• **Work to complete**: Starting at the line below holding "The image size is (1028, 699)." and stopping at the line holding "Viewport: 487px width, 292px height.", print every line exactly, both ends included, and leave the rest out.
<<<<
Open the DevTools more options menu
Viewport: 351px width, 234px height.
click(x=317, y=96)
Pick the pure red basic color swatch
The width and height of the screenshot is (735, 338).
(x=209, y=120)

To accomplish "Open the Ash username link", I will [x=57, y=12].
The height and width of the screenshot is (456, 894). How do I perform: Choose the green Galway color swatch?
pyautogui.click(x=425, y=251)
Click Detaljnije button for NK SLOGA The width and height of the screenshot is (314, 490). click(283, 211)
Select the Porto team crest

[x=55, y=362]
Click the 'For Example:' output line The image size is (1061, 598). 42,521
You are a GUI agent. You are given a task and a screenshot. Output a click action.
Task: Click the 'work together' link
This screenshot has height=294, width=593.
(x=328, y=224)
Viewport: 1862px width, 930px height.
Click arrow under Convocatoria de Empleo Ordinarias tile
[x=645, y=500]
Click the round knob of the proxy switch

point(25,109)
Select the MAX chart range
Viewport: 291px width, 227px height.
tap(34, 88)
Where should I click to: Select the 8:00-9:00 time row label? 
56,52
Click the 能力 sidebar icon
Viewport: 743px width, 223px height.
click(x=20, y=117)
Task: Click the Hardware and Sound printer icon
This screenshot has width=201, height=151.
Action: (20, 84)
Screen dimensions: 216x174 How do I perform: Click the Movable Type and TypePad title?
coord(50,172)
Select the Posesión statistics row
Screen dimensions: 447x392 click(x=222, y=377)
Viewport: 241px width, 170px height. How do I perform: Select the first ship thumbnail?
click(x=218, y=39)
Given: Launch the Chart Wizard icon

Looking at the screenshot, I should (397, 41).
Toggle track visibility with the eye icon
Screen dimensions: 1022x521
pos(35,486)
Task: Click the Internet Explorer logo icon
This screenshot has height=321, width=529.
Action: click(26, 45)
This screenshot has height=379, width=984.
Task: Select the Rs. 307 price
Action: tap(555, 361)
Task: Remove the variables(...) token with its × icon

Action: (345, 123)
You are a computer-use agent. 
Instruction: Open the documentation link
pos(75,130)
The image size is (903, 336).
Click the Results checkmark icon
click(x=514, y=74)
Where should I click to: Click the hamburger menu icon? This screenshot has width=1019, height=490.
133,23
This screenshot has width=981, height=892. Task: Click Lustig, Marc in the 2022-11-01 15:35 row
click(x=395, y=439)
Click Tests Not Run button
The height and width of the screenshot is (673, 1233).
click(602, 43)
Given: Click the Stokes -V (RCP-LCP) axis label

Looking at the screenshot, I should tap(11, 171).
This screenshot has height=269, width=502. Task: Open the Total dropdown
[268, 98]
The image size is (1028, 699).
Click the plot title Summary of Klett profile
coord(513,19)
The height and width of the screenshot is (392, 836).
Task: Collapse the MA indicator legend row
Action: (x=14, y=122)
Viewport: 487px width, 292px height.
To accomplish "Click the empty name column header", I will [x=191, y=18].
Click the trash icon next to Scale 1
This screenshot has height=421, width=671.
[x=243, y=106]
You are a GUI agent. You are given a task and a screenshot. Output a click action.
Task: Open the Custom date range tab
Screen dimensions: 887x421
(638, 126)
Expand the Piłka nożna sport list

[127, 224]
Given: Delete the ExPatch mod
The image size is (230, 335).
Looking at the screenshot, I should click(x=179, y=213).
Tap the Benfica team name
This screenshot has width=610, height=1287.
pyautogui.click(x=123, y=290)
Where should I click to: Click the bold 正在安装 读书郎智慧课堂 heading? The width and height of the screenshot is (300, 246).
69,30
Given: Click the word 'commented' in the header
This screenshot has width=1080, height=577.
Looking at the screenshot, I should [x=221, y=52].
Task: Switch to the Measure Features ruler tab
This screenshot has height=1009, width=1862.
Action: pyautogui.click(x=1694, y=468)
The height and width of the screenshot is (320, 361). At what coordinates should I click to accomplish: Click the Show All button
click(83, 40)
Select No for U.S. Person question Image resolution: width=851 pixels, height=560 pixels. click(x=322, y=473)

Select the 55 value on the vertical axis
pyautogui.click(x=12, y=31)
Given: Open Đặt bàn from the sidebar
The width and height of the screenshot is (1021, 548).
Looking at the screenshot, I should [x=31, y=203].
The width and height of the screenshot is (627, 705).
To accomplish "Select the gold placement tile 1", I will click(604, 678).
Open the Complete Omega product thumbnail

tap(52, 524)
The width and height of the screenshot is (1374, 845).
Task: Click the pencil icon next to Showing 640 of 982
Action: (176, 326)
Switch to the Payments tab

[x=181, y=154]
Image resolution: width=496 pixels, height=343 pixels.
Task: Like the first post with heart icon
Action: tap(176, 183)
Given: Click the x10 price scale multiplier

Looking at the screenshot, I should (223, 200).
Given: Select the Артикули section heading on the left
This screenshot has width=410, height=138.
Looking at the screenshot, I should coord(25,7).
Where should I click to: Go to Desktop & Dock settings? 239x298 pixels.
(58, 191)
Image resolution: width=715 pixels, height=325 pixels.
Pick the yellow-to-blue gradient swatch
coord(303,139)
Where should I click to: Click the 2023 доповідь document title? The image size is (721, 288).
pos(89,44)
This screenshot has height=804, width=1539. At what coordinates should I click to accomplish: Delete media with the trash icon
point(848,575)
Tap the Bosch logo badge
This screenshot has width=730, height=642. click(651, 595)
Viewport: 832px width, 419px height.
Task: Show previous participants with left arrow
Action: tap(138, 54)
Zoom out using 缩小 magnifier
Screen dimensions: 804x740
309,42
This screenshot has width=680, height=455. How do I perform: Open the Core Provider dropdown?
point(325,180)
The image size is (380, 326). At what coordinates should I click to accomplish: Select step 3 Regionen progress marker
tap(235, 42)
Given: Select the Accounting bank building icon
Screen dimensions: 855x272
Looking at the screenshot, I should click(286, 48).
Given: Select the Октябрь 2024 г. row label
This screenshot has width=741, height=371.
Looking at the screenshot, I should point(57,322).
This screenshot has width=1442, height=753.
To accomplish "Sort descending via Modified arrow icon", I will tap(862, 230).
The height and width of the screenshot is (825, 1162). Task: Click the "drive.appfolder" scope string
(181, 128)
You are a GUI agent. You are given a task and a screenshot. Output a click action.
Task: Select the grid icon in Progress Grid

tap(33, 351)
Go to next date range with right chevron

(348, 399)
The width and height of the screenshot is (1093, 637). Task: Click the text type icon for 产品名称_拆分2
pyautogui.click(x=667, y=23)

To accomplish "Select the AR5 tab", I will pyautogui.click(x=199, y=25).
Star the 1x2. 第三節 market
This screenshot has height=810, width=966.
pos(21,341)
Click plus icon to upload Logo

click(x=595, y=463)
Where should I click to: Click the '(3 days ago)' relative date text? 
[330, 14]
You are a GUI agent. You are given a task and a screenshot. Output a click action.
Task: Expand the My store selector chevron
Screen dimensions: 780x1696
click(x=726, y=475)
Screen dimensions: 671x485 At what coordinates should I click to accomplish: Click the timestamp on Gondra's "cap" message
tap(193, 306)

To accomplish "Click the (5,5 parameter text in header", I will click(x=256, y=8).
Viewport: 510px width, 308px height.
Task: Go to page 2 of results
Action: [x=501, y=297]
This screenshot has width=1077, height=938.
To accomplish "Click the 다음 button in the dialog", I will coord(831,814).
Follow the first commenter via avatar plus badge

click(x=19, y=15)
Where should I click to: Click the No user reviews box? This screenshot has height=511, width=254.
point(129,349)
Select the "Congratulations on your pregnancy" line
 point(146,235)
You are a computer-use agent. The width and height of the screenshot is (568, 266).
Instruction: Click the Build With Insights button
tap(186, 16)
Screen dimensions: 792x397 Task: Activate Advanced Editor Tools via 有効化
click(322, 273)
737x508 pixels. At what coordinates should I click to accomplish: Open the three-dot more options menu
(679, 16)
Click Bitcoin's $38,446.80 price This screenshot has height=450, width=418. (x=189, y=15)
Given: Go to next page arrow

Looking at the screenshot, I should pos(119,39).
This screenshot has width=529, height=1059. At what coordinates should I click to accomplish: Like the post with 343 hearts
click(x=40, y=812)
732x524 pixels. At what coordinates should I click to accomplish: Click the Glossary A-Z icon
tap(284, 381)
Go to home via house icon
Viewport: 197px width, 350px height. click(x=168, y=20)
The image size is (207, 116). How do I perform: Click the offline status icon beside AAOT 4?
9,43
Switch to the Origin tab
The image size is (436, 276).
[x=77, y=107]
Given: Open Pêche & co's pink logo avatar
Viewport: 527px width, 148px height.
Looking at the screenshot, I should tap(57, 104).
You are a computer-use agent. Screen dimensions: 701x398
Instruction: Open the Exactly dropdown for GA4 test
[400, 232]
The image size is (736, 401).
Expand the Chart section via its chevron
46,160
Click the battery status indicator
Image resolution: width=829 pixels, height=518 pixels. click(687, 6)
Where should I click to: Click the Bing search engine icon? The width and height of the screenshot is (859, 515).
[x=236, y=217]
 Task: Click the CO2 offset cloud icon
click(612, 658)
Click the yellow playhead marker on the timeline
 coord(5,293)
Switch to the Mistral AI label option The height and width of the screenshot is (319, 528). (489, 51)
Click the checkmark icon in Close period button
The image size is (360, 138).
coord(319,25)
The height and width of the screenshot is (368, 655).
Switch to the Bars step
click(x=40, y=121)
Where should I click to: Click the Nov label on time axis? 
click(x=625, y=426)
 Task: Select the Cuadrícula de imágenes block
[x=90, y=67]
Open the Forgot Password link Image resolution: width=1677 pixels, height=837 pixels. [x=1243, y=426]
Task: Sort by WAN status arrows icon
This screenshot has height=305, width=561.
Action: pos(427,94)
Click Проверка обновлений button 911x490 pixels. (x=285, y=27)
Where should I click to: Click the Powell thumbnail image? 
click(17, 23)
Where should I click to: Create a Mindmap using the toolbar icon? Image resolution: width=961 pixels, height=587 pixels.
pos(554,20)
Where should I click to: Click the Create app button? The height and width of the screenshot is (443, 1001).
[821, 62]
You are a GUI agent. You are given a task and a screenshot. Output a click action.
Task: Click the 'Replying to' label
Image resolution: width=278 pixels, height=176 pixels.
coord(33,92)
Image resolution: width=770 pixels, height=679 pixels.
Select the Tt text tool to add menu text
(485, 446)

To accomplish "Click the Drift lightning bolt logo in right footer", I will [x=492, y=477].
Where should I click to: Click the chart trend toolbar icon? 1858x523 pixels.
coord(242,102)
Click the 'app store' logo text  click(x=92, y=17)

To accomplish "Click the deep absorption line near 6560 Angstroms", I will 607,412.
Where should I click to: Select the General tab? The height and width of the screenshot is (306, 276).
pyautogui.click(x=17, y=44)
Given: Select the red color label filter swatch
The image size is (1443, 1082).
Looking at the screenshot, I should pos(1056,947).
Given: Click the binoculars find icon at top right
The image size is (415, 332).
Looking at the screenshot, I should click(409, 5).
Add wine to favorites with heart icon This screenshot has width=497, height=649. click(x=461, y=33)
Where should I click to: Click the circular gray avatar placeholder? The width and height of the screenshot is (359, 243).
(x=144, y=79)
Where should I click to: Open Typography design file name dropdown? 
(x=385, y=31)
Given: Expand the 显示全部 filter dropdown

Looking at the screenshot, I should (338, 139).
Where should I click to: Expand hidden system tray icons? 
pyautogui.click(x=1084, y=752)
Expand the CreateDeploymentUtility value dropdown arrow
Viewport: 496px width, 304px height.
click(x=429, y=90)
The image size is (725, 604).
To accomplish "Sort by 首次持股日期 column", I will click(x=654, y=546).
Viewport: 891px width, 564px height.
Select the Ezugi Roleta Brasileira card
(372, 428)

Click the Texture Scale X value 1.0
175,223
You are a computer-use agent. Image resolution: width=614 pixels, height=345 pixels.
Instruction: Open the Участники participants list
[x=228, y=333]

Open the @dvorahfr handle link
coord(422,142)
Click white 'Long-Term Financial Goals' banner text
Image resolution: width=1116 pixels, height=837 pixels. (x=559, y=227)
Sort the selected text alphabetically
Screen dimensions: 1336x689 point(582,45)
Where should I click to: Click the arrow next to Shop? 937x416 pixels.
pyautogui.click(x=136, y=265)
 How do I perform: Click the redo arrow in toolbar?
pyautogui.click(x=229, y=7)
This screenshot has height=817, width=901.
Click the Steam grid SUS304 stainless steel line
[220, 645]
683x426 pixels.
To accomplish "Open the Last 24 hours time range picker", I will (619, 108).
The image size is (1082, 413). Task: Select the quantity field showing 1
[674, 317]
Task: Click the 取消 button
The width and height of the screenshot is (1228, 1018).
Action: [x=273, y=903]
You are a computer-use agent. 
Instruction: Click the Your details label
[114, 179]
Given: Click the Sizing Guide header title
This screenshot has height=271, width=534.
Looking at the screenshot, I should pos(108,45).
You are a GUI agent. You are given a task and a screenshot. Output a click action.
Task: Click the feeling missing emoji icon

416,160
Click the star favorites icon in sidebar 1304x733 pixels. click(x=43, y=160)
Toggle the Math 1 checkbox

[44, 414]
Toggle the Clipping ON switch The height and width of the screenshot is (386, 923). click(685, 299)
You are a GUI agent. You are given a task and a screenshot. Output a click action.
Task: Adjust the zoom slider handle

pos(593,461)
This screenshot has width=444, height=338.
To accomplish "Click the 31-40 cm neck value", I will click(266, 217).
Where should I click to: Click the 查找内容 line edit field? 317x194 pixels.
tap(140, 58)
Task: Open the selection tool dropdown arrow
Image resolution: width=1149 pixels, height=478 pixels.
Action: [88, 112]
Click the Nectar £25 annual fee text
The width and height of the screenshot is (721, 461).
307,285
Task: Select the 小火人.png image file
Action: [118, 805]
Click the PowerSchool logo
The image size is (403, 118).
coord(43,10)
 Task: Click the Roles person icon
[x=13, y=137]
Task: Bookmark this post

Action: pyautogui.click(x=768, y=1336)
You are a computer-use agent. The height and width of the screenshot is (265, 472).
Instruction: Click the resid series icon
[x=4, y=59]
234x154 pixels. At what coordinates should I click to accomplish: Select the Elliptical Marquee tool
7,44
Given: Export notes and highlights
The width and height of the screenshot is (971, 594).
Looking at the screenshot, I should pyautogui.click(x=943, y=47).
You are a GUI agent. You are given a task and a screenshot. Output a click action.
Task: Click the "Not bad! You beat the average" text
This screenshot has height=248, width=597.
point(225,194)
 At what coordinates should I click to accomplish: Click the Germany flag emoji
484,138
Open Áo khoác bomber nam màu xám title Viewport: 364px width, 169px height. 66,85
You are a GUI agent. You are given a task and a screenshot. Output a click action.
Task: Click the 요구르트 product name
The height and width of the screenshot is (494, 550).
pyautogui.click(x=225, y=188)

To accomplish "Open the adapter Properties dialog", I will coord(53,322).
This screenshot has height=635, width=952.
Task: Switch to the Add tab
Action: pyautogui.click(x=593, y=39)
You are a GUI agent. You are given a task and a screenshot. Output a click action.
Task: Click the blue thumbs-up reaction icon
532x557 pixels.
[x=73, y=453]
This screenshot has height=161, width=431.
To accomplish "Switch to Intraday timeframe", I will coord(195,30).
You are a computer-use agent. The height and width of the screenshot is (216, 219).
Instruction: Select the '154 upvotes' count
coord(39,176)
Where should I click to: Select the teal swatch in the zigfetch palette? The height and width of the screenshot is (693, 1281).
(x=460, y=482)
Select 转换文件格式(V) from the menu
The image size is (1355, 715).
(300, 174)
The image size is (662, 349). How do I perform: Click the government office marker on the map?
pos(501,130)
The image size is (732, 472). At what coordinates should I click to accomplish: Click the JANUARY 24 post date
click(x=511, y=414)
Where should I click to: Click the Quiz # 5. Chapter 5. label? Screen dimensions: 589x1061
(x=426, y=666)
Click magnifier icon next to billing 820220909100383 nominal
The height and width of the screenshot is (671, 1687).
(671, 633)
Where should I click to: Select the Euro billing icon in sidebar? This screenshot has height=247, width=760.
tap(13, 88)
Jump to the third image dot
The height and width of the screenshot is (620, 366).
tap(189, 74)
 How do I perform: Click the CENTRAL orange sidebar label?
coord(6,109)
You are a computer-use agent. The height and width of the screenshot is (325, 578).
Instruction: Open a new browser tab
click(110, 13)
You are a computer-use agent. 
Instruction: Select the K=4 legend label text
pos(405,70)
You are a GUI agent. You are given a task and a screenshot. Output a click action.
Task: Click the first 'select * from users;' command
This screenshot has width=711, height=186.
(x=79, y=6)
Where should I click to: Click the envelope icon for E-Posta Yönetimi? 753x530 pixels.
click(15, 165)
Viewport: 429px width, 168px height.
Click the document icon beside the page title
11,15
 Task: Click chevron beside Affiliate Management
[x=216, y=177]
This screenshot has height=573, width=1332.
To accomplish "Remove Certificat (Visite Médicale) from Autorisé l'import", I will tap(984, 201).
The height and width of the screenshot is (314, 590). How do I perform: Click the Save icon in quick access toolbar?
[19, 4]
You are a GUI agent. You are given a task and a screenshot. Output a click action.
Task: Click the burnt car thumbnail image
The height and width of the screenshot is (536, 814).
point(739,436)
>>>>
• **Solved exercise**:
The image size is (1028, 699).
Click the plot title Summary of Klett profile
coord(513,19)
The height and width of the screenshot is (392, 836).
Task: Collapse the MA indicator legend row
Action: (x=14, y=122)
Viewport: 487px width, 292px height.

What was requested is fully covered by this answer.